(WHAT YOU HAVE TO DO) Restate word for word the lines of the records below, starting at the line that contains "Click the Boston Scientific Corp. name" and ending at the line that contains "Given: Toggle 機内モード on", with both of those lines included and nothing else.

(INFORMATION SUPPLIED)

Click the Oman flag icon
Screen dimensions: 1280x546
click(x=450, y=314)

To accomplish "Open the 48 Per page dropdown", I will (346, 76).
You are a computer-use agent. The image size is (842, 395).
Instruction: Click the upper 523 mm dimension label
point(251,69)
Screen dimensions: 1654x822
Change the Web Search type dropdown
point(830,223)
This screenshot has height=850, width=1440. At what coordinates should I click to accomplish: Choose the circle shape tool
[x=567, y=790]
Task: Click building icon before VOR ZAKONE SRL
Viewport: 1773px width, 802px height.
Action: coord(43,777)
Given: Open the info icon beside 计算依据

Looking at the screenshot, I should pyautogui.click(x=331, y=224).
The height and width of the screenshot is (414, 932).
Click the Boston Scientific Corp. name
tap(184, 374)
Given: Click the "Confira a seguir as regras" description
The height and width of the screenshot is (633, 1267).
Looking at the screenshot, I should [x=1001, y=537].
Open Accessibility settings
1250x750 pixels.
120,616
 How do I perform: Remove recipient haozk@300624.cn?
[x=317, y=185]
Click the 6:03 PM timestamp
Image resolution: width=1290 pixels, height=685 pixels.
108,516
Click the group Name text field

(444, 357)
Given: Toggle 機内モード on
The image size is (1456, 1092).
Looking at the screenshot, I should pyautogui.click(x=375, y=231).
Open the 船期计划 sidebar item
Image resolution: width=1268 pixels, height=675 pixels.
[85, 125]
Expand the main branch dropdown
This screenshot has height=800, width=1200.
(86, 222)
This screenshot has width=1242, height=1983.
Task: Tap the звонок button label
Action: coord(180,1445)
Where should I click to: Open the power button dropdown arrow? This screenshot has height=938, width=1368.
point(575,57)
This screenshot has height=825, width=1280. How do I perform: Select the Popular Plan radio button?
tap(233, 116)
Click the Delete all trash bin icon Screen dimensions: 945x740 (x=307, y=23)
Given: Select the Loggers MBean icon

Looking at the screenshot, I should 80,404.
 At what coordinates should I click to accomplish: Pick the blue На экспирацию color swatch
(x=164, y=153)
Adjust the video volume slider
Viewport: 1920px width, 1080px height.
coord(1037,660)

(EXERCISE SOLUTION)
Click the Boston Scientific Corp. name
tap(184, 374)
Given: Click the "Confira a seguir as regras" description
The height and width of the screenshot is (633, 1267).
Looking at the screenshot, I should [x=1001, y=537].
Open Accessibility settings
1250x750 pixels.
120,616
 How do I perform: Remove recipient haozk@300624.cn?
[x=317, y=185]
Click the 6:03 PM timestamp
Image resolution: width=1290 pixels, height=685 pixels.
108,516
Click the group Name text field

(444, 357)
Given: Toggle 機内モード on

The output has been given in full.